Manchester Collective, one of Britain’s most exciting young ensembles, will perform its “largest and most ambitious programme to date” at The Stoller Hall this November. The concert will feature a brand new work by Edmund Finnis, an unholy mashup of Ligetti and Vivaldi, and finally Richard Strauss’ devastating Metamorphosen.
London-based composer Edmund Finnis is one of the most gifted of his generation. His multi-faceted output ranges from intimate music for soloists and duets to immersive electronic pieces, music for film, ensemble music, and works for large orchestra. Like many of his compositions, The Centre is Everywhere is an ethereal, shimmering work, whose exquisite sonic language confirms Finnis’ reputation as a composer of great originality. Calling for all 12 of Manchester Collective’s solo string players, this piece is one that the ensemble is particularly excited about performing, with Artistic Director Rakhi Singh describing it as “something beautiful and strange, a music of close whispers and myriad reflections”.

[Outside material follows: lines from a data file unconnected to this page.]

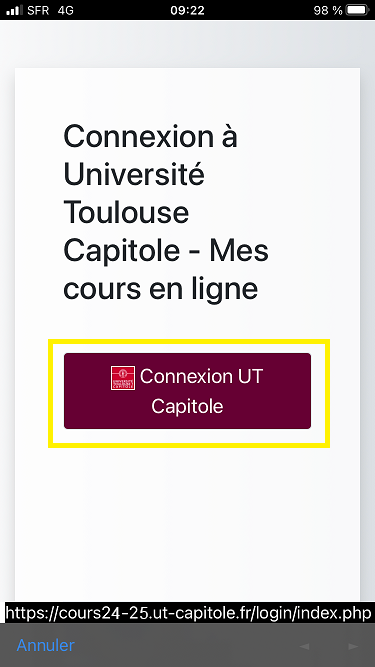Click the 98 % battery percentage
This screenshot has height=667, width=375.
point(328,10)
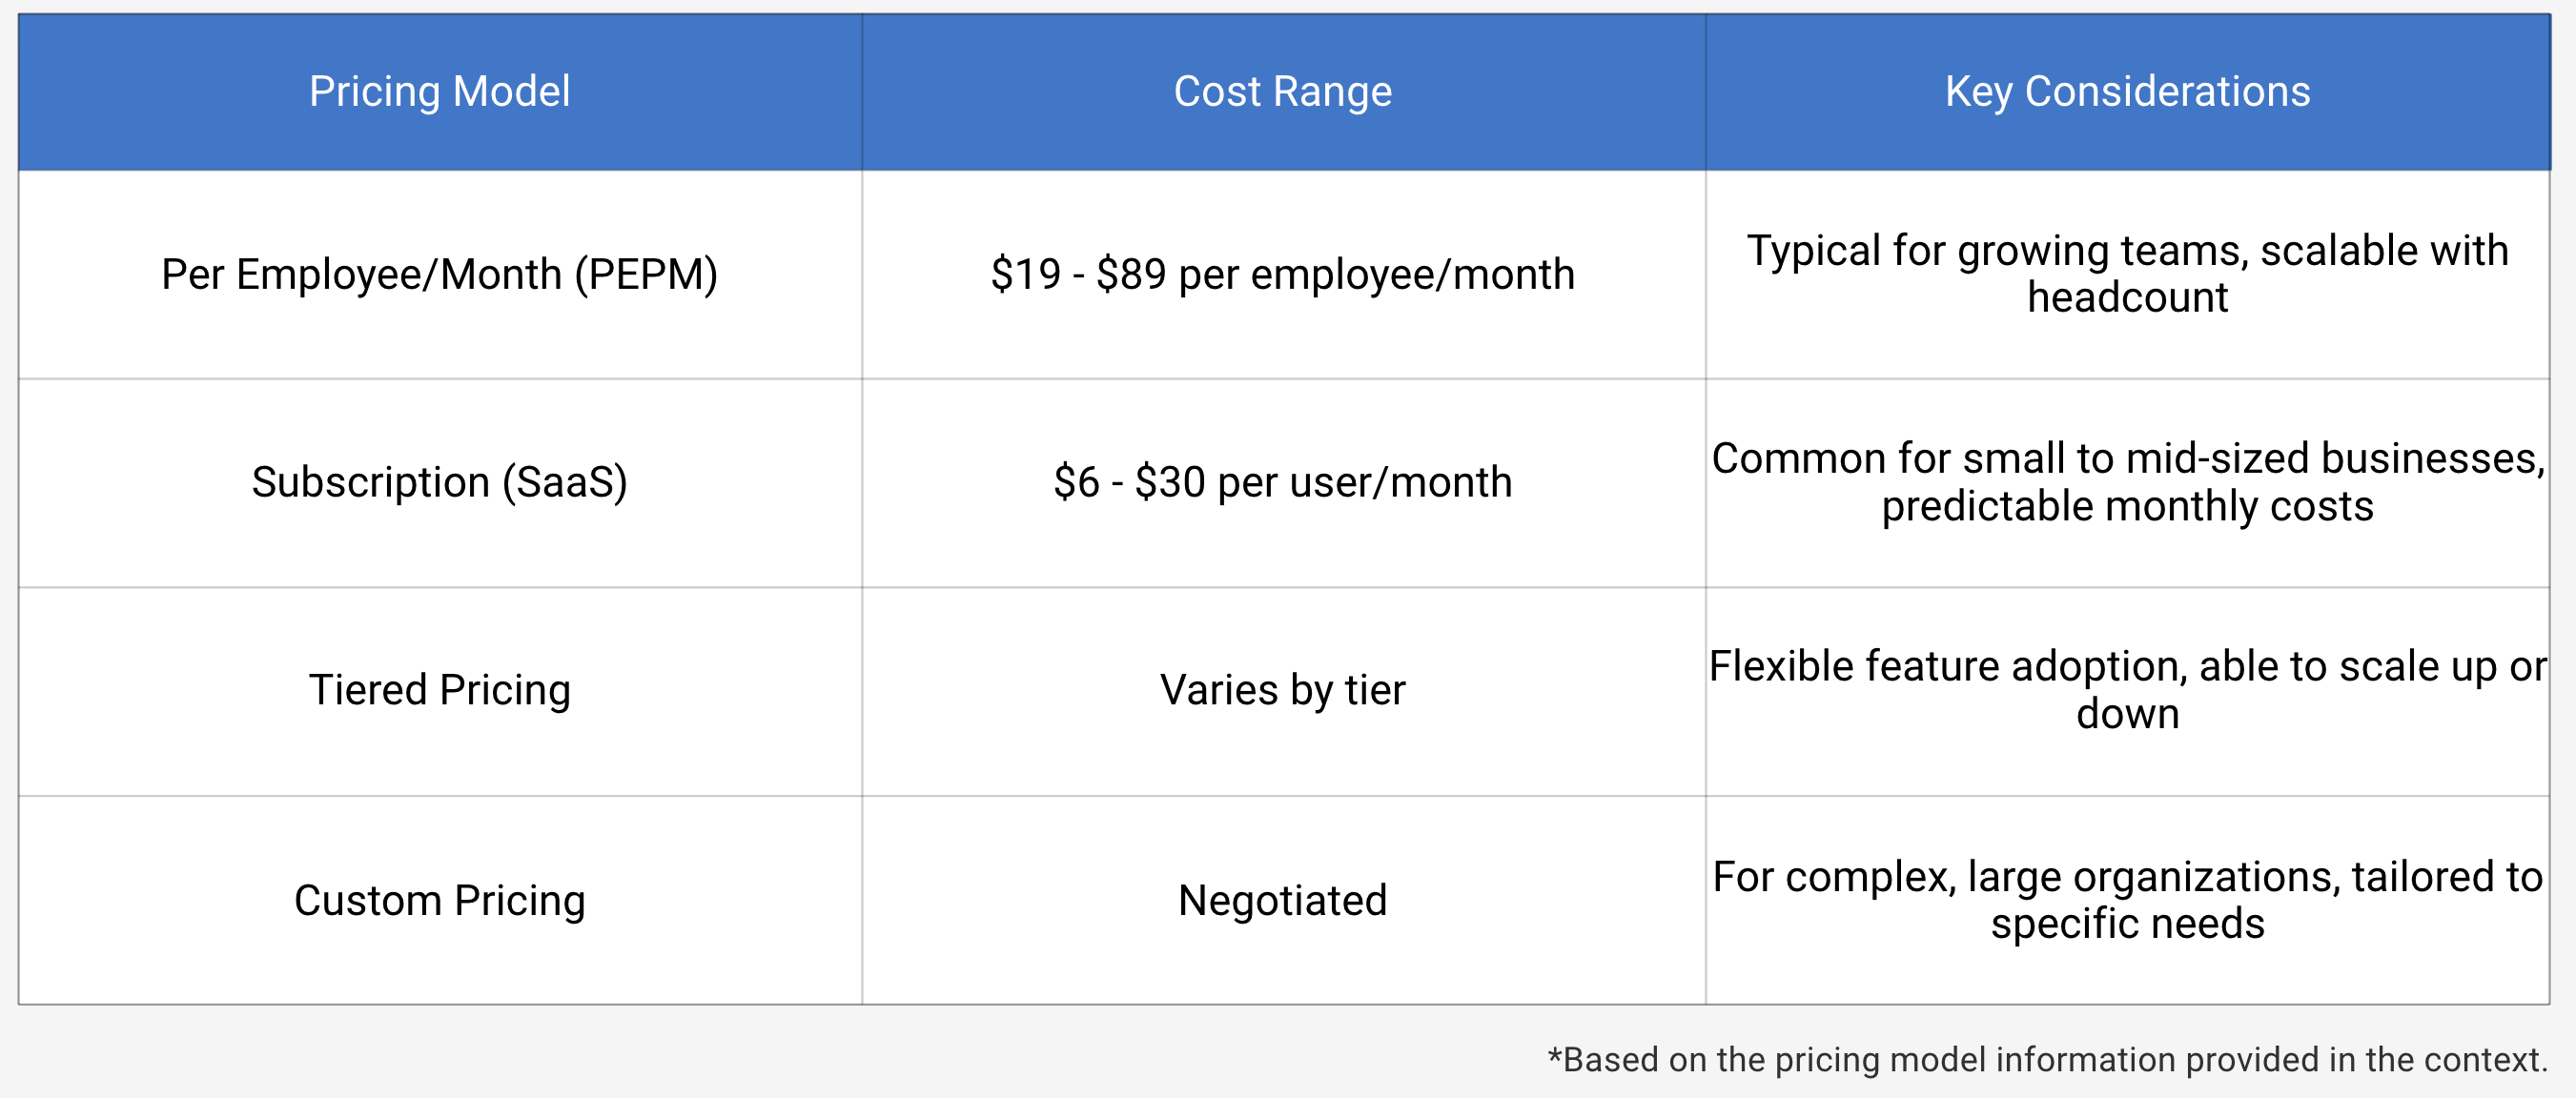Select the word down in Tiered row
Screen dimensions: 2576x1098
[x=2127, y=714]
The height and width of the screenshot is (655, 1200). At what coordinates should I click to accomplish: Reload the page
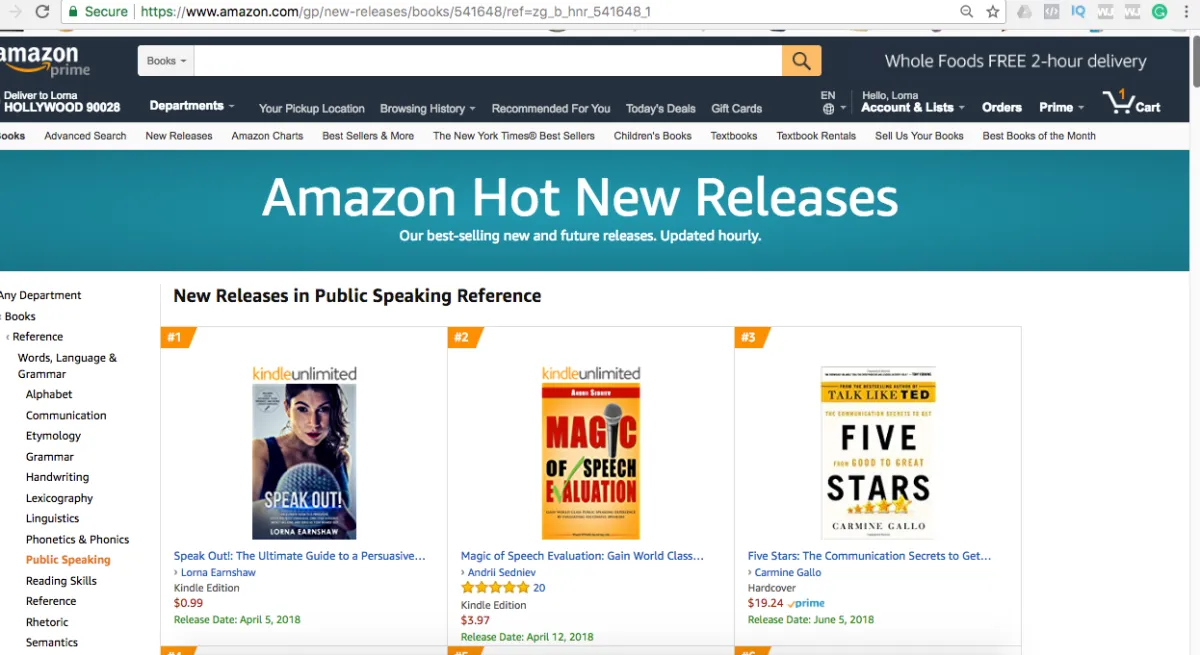[42, 12]
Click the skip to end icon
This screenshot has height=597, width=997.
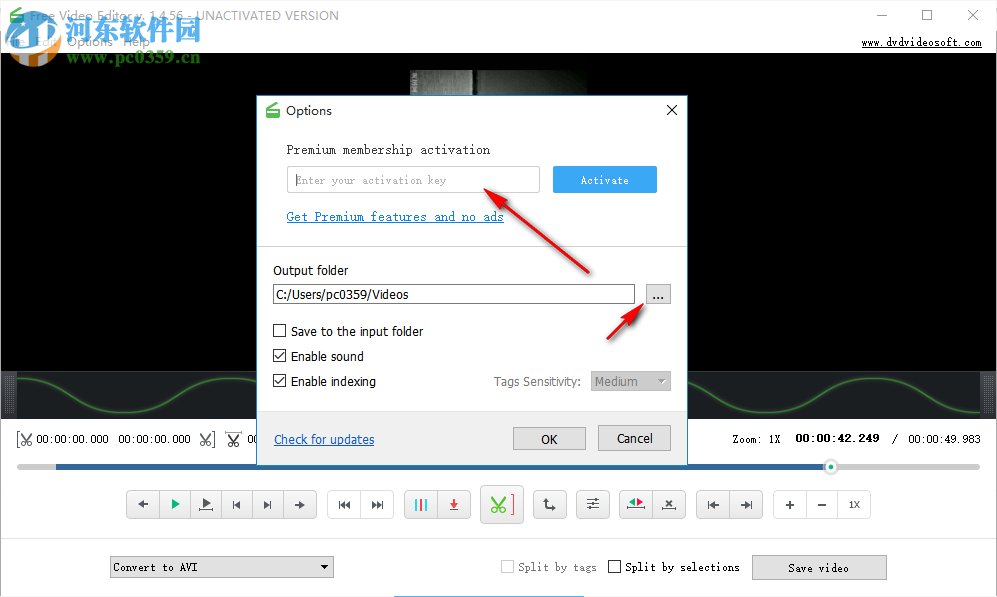(377, 504)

Finnis’ piece is joined in this programme by an unholy mashup of Ligetti’s Métamorphoses nocturnes and Vivaldi’s Four Seasons, to be performed by the aforementioned Rakhi Singh, before the rest of the ensemble rejoin her for Richard Strauss’ devastating Metamorphosen. This closing piece was one of Stauss’ final offerings, and its emotional depth is nigh on unsurpassable. Written in the closing months of the Second World War, it grapples with loss, despair and utmost tragedy, standing, in many ways, as an elegy to Europe. Described by Manchester Collective as a “Mount Everest for string players”, sustained, concentrated musicianship is required in order to keep control amid the relentless push and pull of its grief-stricken harmonies – a thrilling test.
A challenging and poignant programme of two equally exciting halves, The Centre is Everywhere promises to be one of the highlights of The Stoller Hall’s Autumn season.